(ENTRIES PROVIDED Opens)

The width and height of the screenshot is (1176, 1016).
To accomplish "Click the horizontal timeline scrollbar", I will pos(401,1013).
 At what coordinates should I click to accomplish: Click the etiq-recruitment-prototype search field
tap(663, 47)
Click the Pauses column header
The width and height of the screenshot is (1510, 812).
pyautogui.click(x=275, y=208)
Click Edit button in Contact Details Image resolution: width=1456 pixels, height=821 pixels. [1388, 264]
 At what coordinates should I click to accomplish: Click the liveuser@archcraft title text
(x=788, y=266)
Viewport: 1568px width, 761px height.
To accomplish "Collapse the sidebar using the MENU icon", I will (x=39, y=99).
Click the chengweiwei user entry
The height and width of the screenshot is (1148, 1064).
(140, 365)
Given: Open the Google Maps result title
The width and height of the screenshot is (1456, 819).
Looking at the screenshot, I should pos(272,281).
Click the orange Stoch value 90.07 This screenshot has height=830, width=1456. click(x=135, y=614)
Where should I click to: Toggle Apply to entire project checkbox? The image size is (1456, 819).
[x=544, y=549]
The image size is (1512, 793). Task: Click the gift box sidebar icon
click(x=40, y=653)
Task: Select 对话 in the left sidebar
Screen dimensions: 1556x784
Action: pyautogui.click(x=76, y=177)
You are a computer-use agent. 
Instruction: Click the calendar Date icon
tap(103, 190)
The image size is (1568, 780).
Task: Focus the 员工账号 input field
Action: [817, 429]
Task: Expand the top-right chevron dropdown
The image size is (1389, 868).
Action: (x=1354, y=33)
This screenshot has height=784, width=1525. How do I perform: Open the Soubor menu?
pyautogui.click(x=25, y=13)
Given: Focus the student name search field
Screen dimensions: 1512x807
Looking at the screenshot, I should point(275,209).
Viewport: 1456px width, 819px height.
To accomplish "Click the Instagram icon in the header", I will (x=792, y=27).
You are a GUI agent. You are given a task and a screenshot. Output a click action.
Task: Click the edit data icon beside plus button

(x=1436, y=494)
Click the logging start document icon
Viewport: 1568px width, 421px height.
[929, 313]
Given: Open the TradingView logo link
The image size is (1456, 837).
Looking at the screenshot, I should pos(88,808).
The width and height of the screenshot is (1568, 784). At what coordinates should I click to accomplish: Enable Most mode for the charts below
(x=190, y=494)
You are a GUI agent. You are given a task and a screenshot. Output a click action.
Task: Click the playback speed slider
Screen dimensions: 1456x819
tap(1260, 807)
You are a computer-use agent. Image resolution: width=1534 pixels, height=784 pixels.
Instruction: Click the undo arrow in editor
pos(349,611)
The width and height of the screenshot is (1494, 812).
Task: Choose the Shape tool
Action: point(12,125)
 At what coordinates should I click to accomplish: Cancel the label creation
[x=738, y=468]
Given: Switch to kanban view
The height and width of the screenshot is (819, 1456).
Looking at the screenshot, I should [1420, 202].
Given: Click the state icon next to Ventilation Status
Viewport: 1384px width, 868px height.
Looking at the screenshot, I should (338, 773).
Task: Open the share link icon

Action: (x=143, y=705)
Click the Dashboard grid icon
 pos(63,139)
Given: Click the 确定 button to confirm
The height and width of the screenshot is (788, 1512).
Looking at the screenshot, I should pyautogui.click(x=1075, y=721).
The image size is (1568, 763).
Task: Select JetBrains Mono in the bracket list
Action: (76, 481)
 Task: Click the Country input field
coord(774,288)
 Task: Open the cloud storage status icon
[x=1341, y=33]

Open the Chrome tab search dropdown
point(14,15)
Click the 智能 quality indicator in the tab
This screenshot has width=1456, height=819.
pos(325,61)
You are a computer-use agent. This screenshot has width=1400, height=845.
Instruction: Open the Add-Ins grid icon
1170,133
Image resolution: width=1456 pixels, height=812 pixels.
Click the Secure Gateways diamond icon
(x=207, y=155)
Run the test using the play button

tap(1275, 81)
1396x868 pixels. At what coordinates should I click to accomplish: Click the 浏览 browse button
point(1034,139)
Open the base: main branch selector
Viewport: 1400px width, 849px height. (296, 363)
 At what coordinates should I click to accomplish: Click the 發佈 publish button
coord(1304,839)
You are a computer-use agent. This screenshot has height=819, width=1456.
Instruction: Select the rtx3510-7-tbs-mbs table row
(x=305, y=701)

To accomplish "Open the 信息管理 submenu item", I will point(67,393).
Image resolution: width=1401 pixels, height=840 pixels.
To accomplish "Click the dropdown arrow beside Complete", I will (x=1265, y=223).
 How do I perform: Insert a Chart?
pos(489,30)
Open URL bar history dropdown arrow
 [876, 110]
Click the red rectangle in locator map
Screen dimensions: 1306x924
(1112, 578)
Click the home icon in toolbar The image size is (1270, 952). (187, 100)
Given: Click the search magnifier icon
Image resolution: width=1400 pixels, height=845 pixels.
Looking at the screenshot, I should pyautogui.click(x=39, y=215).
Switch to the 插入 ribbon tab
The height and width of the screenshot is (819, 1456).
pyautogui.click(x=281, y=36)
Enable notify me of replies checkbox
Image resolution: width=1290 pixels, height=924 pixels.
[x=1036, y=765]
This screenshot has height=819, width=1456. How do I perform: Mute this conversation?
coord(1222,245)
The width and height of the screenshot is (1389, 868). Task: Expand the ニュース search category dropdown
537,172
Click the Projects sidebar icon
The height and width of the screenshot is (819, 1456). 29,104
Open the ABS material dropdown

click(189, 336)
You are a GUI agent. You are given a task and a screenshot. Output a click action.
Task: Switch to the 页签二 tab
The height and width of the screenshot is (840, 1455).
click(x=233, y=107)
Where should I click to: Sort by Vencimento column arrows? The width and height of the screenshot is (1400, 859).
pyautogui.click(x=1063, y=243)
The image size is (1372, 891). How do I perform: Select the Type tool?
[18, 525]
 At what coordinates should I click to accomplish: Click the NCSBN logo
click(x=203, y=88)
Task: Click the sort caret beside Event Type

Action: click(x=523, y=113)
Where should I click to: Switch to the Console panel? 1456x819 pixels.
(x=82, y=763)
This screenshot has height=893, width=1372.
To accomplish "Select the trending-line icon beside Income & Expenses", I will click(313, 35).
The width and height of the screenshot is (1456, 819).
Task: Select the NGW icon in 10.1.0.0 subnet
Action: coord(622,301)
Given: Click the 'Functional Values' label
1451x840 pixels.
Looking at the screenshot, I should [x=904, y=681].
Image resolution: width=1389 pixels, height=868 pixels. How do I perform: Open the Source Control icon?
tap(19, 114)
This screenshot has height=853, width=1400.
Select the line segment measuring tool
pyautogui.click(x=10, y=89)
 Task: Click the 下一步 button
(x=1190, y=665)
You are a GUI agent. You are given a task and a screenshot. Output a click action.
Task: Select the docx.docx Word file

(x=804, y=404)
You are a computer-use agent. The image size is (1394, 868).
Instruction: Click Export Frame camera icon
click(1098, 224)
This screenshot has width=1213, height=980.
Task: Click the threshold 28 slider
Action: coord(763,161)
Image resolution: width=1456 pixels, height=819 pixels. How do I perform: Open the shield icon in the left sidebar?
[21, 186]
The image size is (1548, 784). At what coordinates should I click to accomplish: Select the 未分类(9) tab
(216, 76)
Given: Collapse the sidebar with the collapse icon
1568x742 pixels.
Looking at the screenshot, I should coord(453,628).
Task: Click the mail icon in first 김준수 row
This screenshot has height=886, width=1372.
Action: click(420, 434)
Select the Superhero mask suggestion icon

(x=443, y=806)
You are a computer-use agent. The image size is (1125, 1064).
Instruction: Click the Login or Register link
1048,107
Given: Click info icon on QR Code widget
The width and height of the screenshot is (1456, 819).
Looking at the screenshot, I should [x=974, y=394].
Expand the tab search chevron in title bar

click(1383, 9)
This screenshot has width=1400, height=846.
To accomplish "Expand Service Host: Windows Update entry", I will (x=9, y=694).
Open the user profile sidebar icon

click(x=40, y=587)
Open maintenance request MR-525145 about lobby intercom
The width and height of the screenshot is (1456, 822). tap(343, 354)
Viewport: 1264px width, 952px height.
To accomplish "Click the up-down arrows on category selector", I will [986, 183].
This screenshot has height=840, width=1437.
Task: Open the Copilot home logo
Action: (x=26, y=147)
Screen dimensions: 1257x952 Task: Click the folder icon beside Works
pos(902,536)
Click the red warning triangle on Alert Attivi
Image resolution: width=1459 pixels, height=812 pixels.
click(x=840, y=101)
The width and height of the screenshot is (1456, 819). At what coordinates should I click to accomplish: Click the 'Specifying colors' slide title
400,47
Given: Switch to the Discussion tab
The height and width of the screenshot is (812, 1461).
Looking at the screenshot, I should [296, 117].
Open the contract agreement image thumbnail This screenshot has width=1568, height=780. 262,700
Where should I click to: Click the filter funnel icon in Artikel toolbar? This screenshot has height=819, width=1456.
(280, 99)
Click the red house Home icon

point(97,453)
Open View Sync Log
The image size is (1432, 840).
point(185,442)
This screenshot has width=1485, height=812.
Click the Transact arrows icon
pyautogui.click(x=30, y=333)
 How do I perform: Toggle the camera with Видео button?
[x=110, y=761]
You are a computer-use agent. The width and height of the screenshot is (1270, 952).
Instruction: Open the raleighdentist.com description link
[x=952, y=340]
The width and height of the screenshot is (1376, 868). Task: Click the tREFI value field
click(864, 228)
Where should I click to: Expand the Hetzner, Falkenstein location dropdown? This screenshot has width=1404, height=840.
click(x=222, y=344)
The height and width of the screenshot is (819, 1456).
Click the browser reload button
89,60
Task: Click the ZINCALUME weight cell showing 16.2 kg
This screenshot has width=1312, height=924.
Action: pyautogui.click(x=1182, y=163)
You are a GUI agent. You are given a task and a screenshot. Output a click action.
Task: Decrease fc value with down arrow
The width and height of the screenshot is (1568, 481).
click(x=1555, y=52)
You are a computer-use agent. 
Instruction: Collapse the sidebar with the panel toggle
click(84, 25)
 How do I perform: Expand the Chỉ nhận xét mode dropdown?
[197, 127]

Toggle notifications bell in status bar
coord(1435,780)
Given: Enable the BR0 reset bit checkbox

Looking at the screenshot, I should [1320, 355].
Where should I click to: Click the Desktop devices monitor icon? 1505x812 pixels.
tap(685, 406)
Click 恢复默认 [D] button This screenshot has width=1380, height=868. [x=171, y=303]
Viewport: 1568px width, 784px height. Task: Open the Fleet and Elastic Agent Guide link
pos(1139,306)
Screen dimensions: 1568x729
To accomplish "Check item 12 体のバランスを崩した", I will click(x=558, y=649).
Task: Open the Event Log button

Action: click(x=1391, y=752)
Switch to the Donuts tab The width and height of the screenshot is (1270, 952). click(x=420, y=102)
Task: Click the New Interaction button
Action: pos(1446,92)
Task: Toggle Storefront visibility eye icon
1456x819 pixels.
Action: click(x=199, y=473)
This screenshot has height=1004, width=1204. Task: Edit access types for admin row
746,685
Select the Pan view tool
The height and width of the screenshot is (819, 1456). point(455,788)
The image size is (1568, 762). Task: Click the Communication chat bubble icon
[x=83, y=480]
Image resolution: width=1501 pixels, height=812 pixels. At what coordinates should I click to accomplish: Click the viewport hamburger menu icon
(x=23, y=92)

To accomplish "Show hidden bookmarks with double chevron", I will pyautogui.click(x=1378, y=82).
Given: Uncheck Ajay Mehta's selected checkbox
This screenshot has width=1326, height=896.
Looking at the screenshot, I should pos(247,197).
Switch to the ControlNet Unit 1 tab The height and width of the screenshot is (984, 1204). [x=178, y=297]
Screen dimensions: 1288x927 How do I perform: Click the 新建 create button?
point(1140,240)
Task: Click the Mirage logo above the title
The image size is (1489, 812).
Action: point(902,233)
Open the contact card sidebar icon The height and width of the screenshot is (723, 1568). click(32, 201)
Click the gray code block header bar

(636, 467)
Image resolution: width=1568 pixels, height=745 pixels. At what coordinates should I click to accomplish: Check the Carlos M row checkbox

(ENTRIES PROVIDED Closes)

WHAT YOU NEED TO DO :: Give back exactly the lines above, from the line containing "The width and height of the screenshot is (1510, 812)." through the line containing "Click the orange", with both end lines and nothing more.

RESULT OF THIS TASK ::
The width and height of the screenshot is (1510, 812).
pyautogui.click(x=275, y=208)
Click Edit button in Contact Details Image resolution: width=1456 pixels, height=821 pixels. [1388, 264]
 At what coordinates should I click to accomplish: Click the liveuser@archcraft title text
(x=788, y=266)
Viewport: 1568px width, 761px height.
To accomplish "Collapse the sidebar using the MENU icon", I will (x=39, y=99).
Click the chengweiwei user entry
The height and width of the screenshot is (1148, 1064).
(140, 365)
Given: Open the Google Maps result title
The width and height of the screenshot is (1456, 819).
Looking at the screenshot, I should pos(272,281).
Click the orange Stoch value 90.07 This screenshot has height=830, width=1456. click(x=135, y=614)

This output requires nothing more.